Written tasks:
[a] List every film title in the noir film review that has a year in parentheses after it, with that year. Give each title once.
[b] Pick up the noir film review after its final sentence and write its next few sentences.

Charles McGraw plays sadistic killer Moxie, a role which, IMO, could have been played by with more exuberance.
McGraw had parts in other noirs including the Anthony Mann films Reign of Terror (1949) and Border Incident (1949) and Side Street (1950). He had the lead in the noir classic The Narrow Margin (1952),

The Producer
FILMGOERS often have only a vague idea of what a movie producer dies. T-Men producer Edward Small got his nose out of joint because he thought distributor Eagle Lion was claiming credit for his work. Hollywood newspaper Variety on Wednesday March 31 1948  said that Small had terminated an agreement with Eagle Lion after T-Men hit cinemas. Small Productions would continue with a promise to produce Raw Deal another noir using the combined talents of Mann, Alton, and O’Keefe. Like T-Men, Raw Deal was a success. Variety reported that Small decided Eagle Lion was taking credit in advertising and news reports for the production of T-Men and downplaying Small’s contribution to the film.

Unintentionally (I think) funny line
“Did you ever spend 10 nights in a Turkish bath looking for a man?”
– Spoken by O’Keefe who won the 1947 Matthew McConaughey Shirtless Award for his steambath scenes in T-Men.

Noirishing scenes

QUITE A FEW SCENES are visually stunning. Two that particularly impress me both involve psychopath Moxie. The first sees Moxie and the Schemer in a bathhouse. The second has T-Man Dennis O'Brien trying to retrieve a counterfeiting plate from beneath the washbasin where Moxie is doing his ablutions. In these scenes, the camerawork is superb and the actors’ movements are well choreographed by the director.

The verdict

Play the full movie

Our second feature is Bluebeard (1944).

RICH UGLY OLD MAN seduces beautiful young women and then destroys them - what possible relevance would such a storyline have for Hollywood? Well, the producers of Bluebeard (1944) felt this French folk tale might make a handy little parable for the movie-going masses.
Being Hollywood, one part of the Bluebeard legend had to be changed – an ugly central character just would not do. Instead, we have the compelling rather than handsome visage of John Carradine, the patriarch of an acting clan with the most prominent member being his son David.

Another change renders the victims from being Bluebeard’s wives to models of the painter, come puppeteer, come strange dude.
Some dispute that Bluebeard is noir and they say is a period horror film. But Director Edgar G. Ulmer’s distinctive set designs, close-ups, unusual angles, and playing with light and shade definitely make this a noir and probably one that is underrated.
The quality of the print leaves something to be desired and perhaps when it was originally produced in 1944 budgetary constraints might have detracted from the look and sound of the film. (Alternately, no one has uploaded a quality print yet.) However quality of the story and the suspense and the darkness of the theme all combine to make Bluebeard eminently watchable.

Material:
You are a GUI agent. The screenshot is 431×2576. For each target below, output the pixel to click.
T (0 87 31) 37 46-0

Solved problems:
[a]
Reign of Terror (1949)
Border Incident (1949)
Side Street (1950)
The Narrow Margin (1952)
Bluebeard (1944)

[b]
The distributor

PRODUCERS RELEASING CORPORATION (PRC) was a Hollywood film studio and distribution house in what was called Poverty Row, a term originally applied to a stretch of Gower Street in Hollywood known for low-budget studios. Rents were cheap.
PRC lasted from 1939-47.

Austrian-born and raised set designer turned director Edgar G. Ulmer began working for the studio in 1942 and directed three films there: Bluebeard (1944), Strange Illusion (1945) and Detour (1945).

The Players

John Carradine played in more than 300 films, mostly B-pictures, and in many had lead roles. He is excellent as gaunt tormented Bluebeard creating a scary nemesis but with a dash of redemptive pitiable sorrow.

Teala Loring played a telephone operator in the noir classic Double Indemnity (1944) and in Poverty Row found a good address for better parts in (financially) worse pictures. Loring was unable to emulate the movie success of her sister Debra Paget. Loring gave the game away in 1950. In Bluebeard she plays undercover agent Francine who is also the sister of Bluebeard’s latest model Lucille (Jean Parker)

Ms Parker shocks an Aussie Inspector with a tape measure in one hand.

Jean Parker appeared in 70 movies from 1932 to 1966 as well as being a successful businesswoman and enduring four marriages,
Parker entered the folklore of my country Australia in 1951. She was kicked off Sydney’s Bondi Beach by a swimsuit inspector who measured her bikini and declared it too skimpy. The story made the international press and, back in Hollywood, Chief Censor Joe Breen would have been proud of Aussie Beach Inspector Abe Laidlaw, protecting Australian morals with his tape measure.

Nils Asther
 who plays
Inspector Jacques Lefevre was a Danish-born Swedish actor active in Hollywood from 1926. Described as impossibly handsome and the Male Garbo, Asther made 16 films in the silent era, including two opposite Greta Garbo.
He was blacklisted in 1934 by all major studios ostensibly for walking out on MGM but possibly also because his homosexuality was somewhat overt and his Swedish accent was deemed an impediment for talkies. He was also a vocal critic of the studio system by which studios owned stars.
Asther was forced to leave Hollywood from 1935-40 and when he returned he was offered roles only in B-pictures such as Bluebeard.

Trivia or perhaps not

Last week I explored how the Hays Code of censorship was enforced once Joseph Breen became the chief censor in 1934.
Filmmakers did not worry much about the code during its early pre-Breen years of 1930-33.
In the first talkies, Nils Asther played people of different nationalities such as a Chinese man in The Bitter Tea of General Yen (1933) directed by Frank Capra. The film portrayed miscegenation (inter-racial relations) between the characters played by Asther and Barbara Stanwyck.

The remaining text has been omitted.